### TASKS TO CARRY OUT
A. In the passage about cats and tuna, what did the writer find while walking along the Tennessee River?
B. Write the next part of the passage about cats and tuna, picking up right after its last sentence.

*** Opening PASSAGE FOR REVIEW ***

I’ve never met a cat that didn’t love tuna – but should our cats eat tuna?
25 years ago, while walking along the Tennessee River, I found two tiny kittens. They were trying to stay warm in a plastic bag that they were apparently dumped in. They were also too scared to let me anywhere near them. Given that the temperature was going to drop below zero that night, I couldn’t leave them to freeze.
So what did I do?
I got tuna. After a few hours of sitting in the cold with the open can of tuna, they could not resist the delicious fishy feast. Watching these tiny, precious and scared cats eat tuna was one of the best moments of my life. And yes, I took them home.😻
But I digress… Should our cats eat tuna?
Tuna is a very big fish. Unfortunately, big fish carry lots of contaminants – like pesticides, flame retardants, PCBs (polychlorinated biphenyls), and mercury. The sourcing of tuna also contributes to the amount of contaminants found in the tuna. For example, tuna caught near industrialized areas of North America carry 36 time more pollutants than the same species caught in the West Pacific.

*** Closing PASSAGE FOR REVIEW ***
*** Opening PROVIDED MATERIAL ***

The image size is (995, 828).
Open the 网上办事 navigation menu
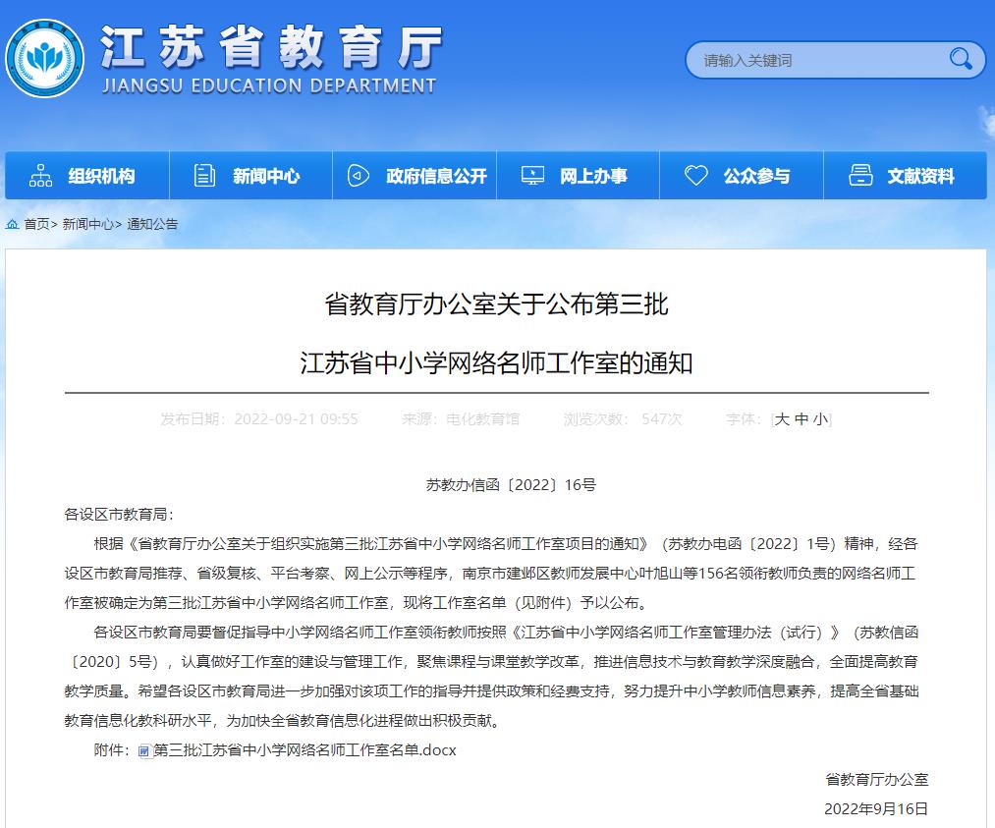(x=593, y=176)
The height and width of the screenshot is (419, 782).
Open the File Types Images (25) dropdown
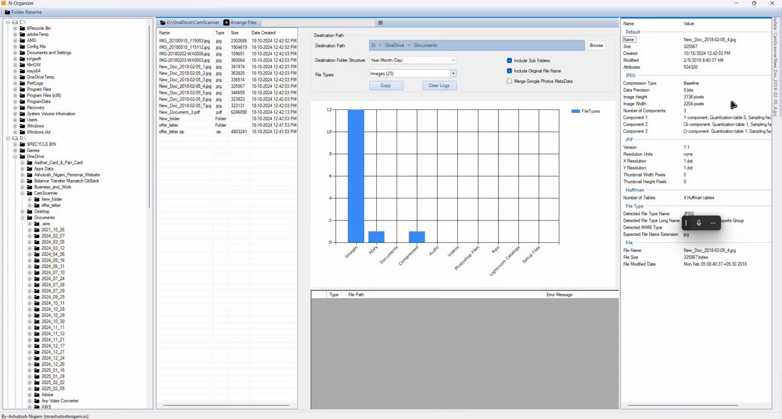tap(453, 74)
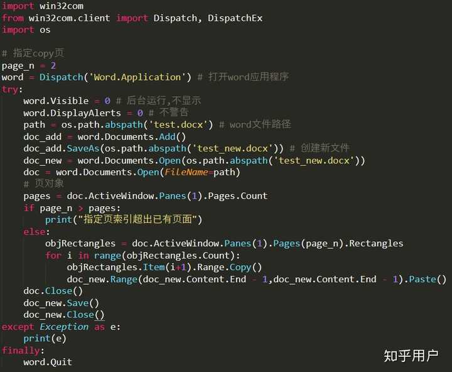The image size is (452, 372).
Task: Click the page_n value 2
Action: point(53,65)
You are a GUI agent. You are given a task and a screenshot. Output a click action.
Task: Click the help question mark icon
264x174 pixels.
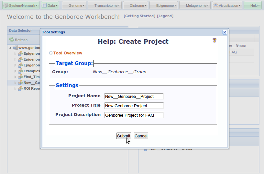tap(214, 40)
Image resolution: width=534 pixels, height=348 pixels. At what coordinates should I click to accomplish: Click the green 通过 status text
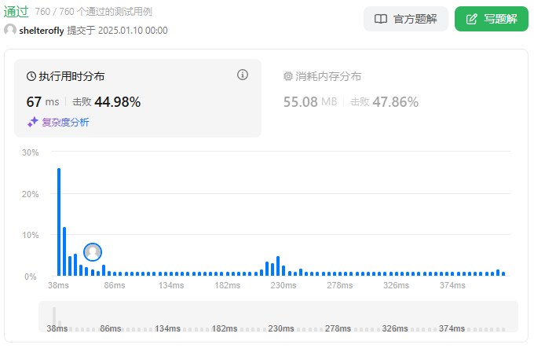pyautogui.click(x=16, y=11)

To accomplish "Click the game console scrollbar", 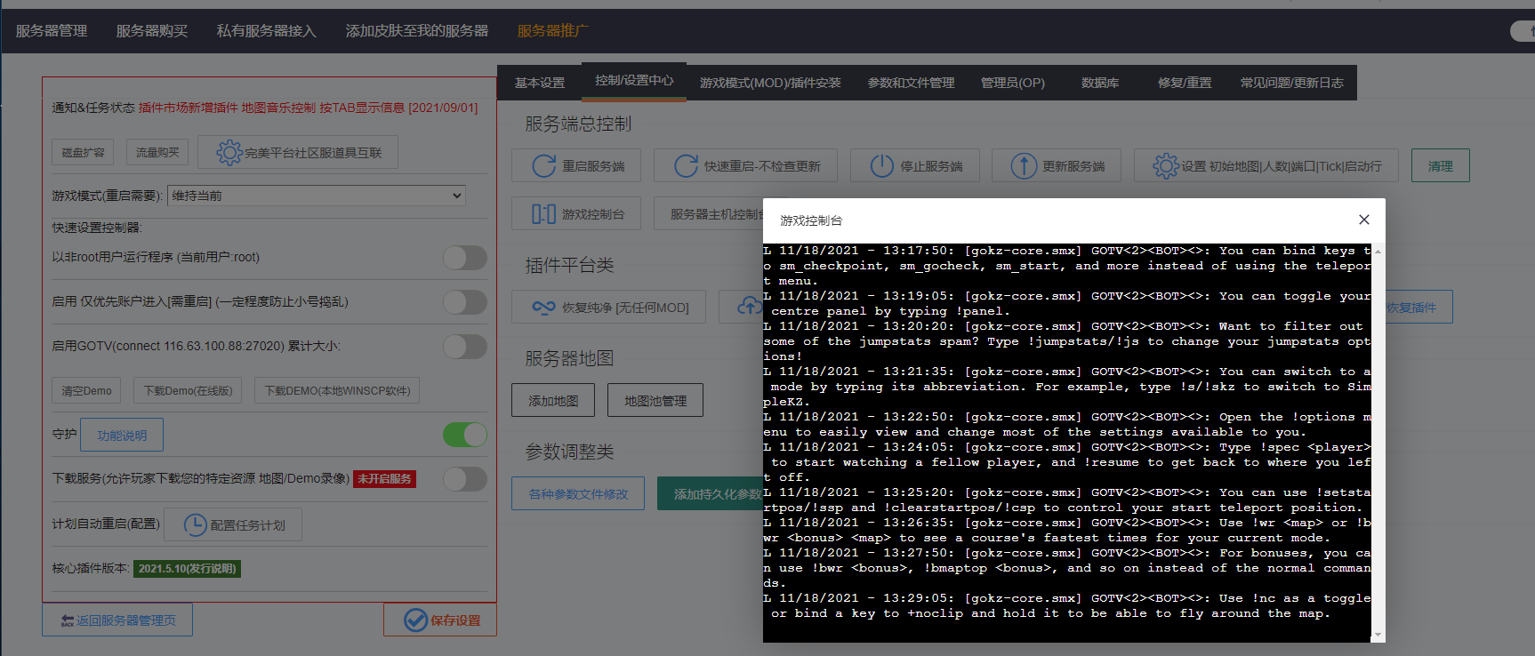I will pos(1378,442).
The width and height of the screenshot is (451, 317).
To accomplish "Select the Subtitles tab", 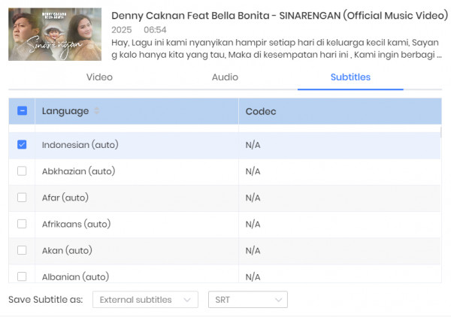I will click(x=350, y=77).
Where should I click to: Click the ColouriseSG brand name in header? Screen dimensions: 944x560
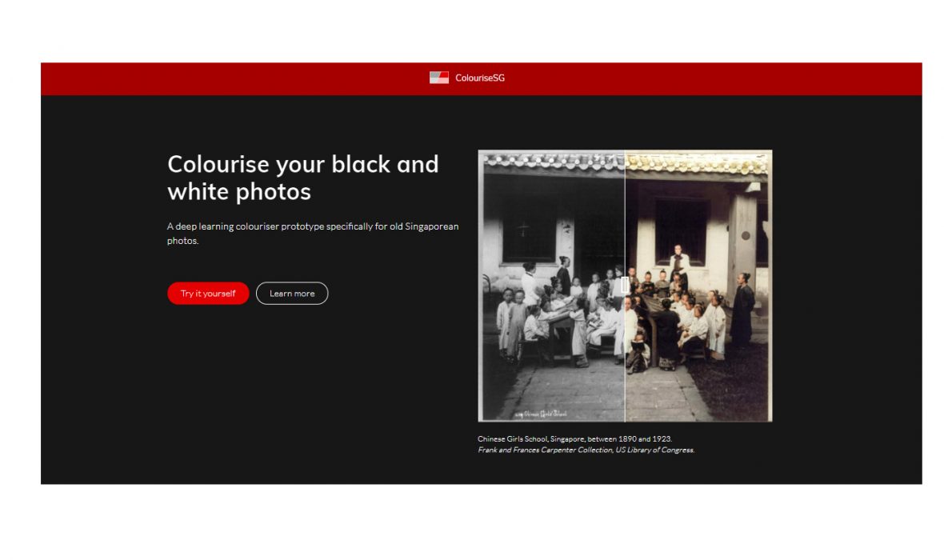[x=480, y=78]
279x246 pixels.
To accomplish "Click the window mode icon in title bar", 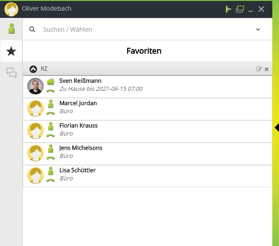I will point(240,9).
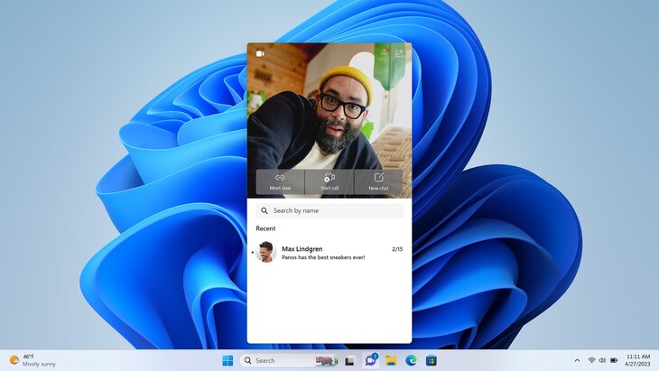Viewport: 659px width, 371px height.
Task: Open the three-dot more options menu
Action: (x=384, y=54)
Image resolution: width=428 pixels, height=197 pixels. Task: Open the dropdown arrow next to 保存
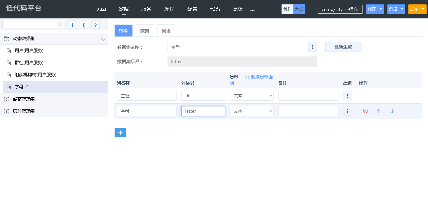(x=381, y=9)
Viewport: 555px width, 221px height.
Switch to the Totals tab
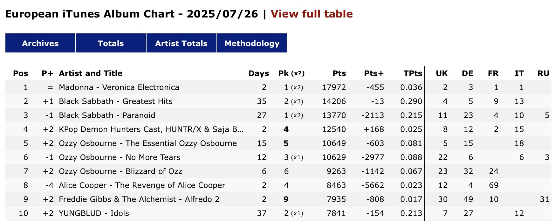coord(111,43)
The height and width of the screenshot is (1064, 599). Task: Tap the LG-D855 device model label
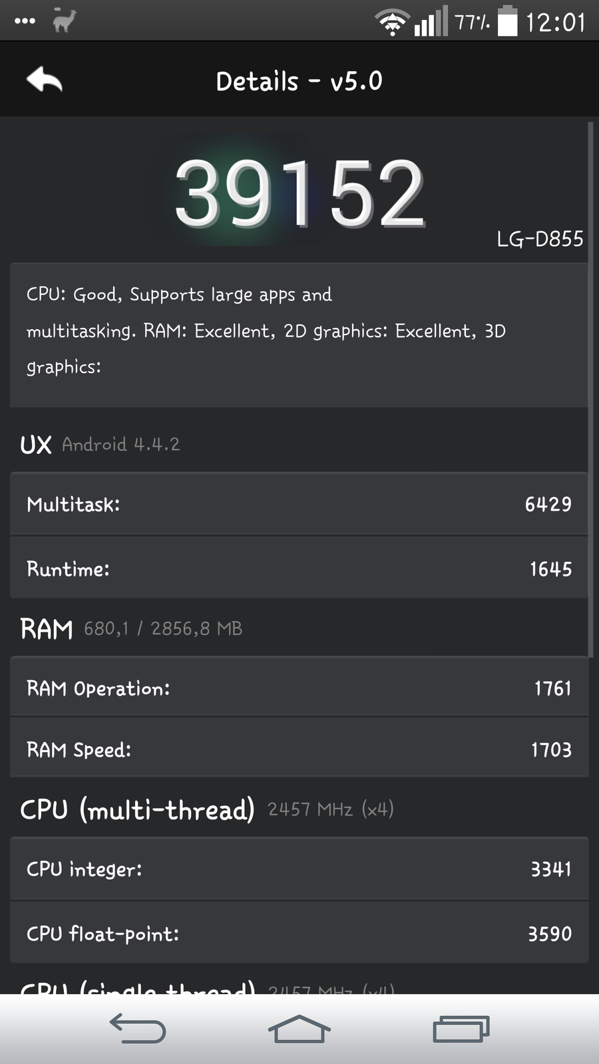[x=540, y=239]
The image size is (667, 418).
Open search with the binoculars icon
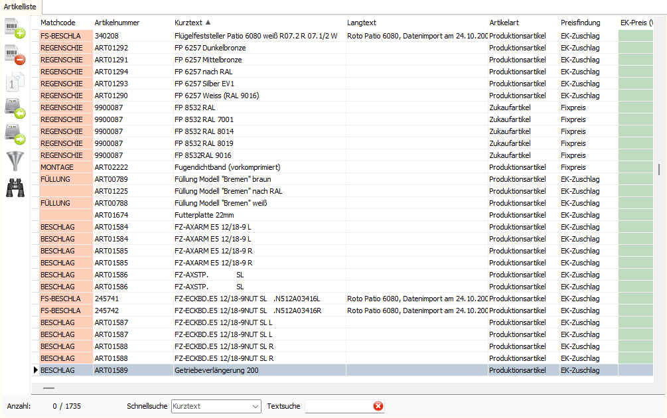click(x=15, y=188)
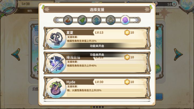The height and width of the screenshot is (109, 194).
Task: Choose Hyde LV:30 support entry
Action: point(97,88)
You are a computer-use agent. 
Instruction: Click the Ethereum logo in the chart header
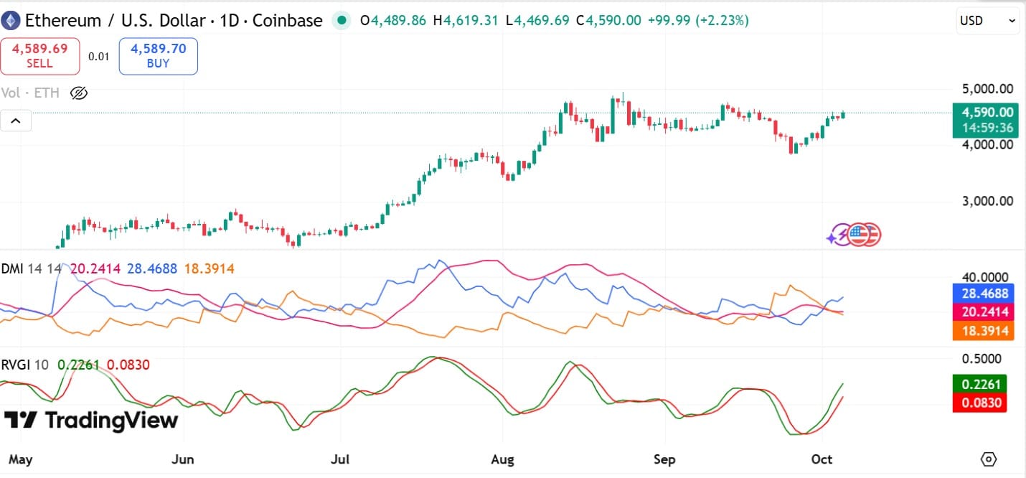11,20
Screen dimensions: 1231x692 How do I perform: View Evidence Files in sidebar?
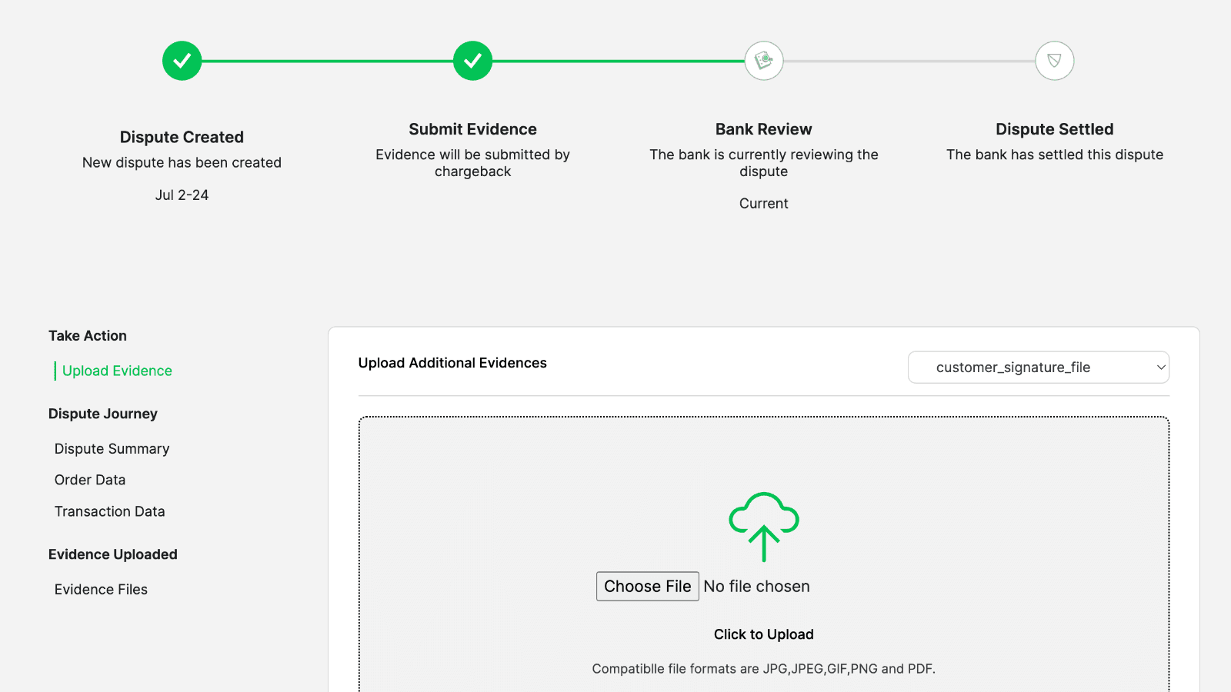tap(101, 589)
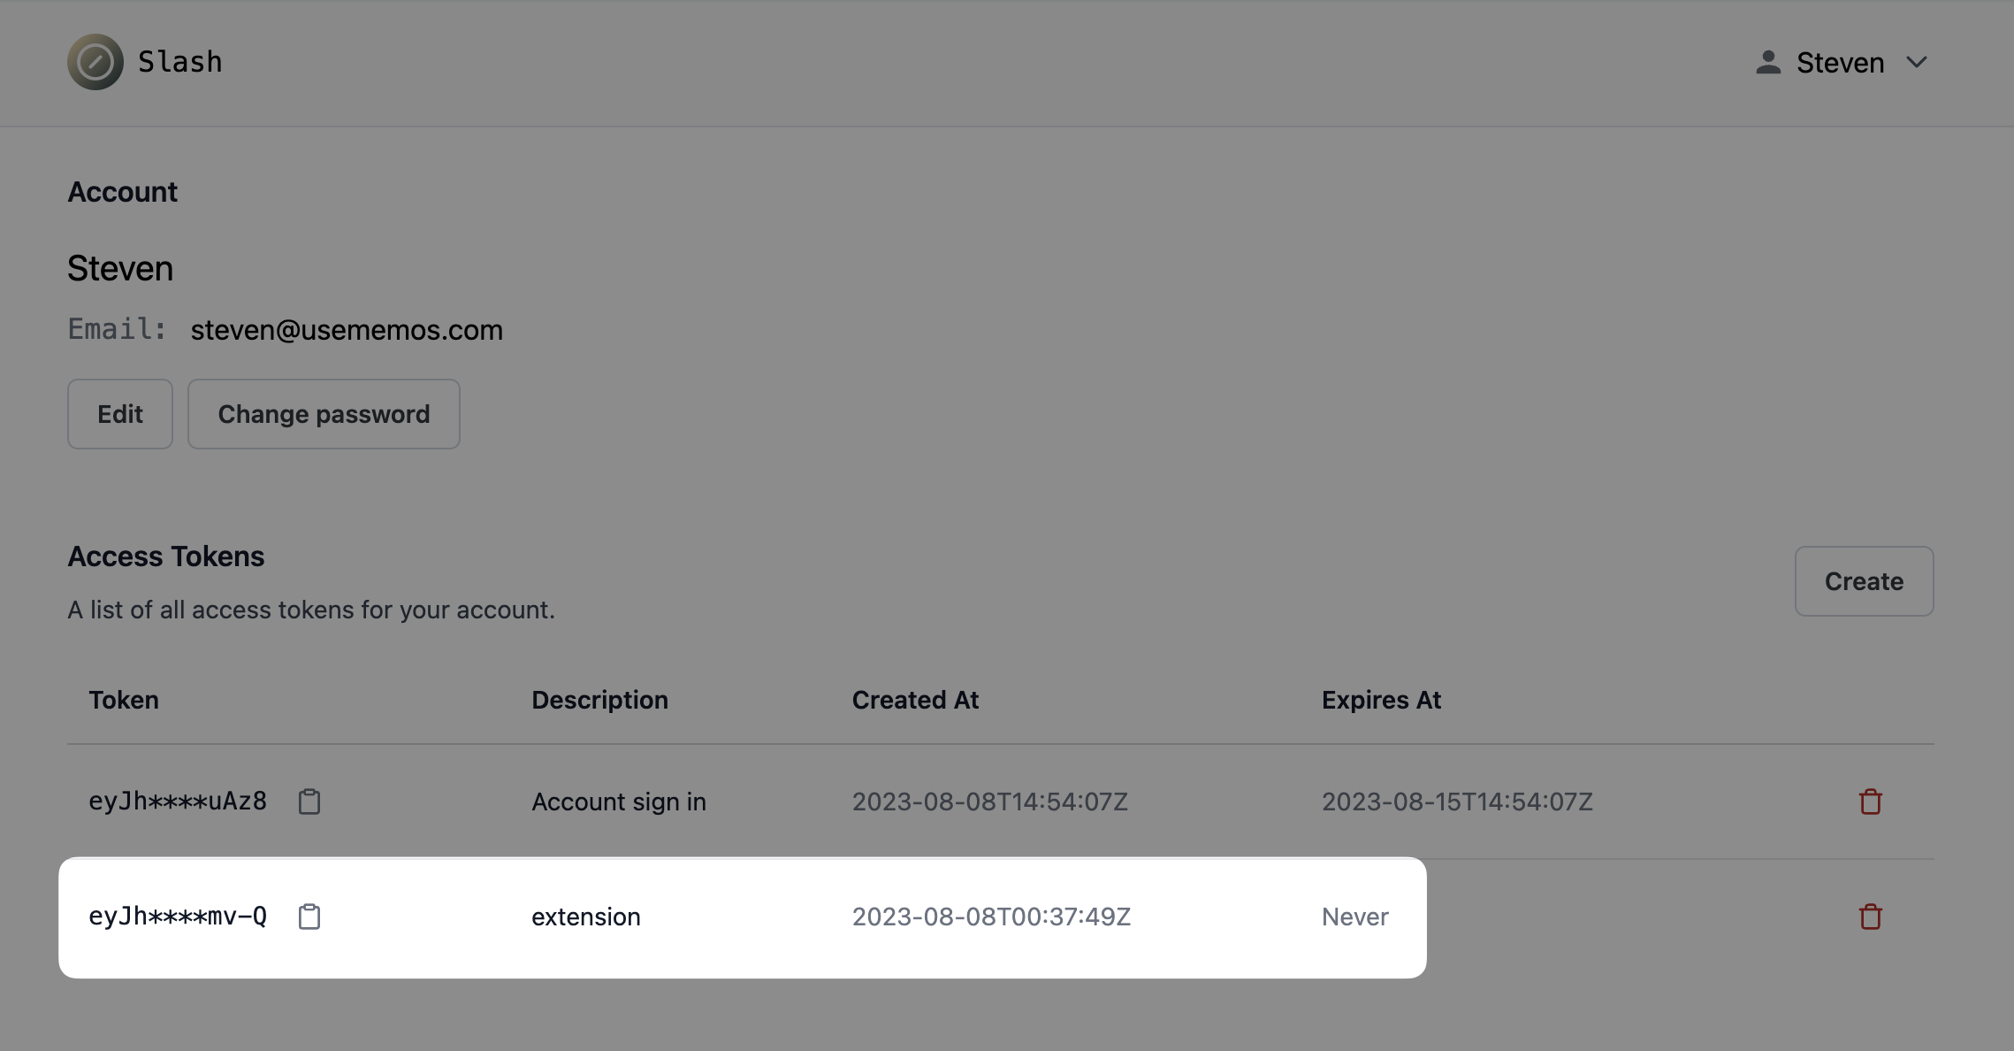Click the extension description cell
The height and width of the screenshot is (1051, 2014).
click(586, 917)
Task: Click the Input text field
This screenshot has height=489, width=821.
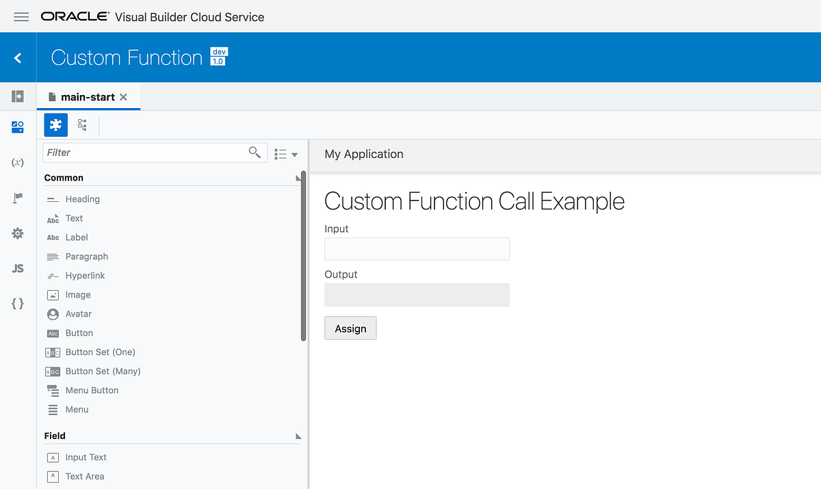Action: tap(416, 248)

*** Closing PROVIDED MATERIAL ***

### RESULTS IN ORDER
A. Two tiny kittens trying to stay warm in a plastic bag.

B.
As with many foods, many tuna manufacturers are very tight-lipped about where and how they source and catch their tuna. It’s worth looking into the company selling the tuna (just as you would with your cat’s food).
That said – tuna also contains some great stuff! Protein, Omega 3s, and B vitamins are all part of a healthy diet for cats. But – and it’s a BIG but – tuna is not nutritionally balanced for our cat’s biological needs.
So what does this all mean? Yes – it’s actually fine if your cat eats tuna. Sometimes! Keep tuna as a high value, occasional treat, and only provide your cat tuna in water (never oil).
For cat’s that cannot live without their fishy treats (and yes, some cats can get addicted to tuna) – teeny fishies are a great alternative! We give our little ones sardines (also only in water) and Minnow Munchies to satiate their fishy fix!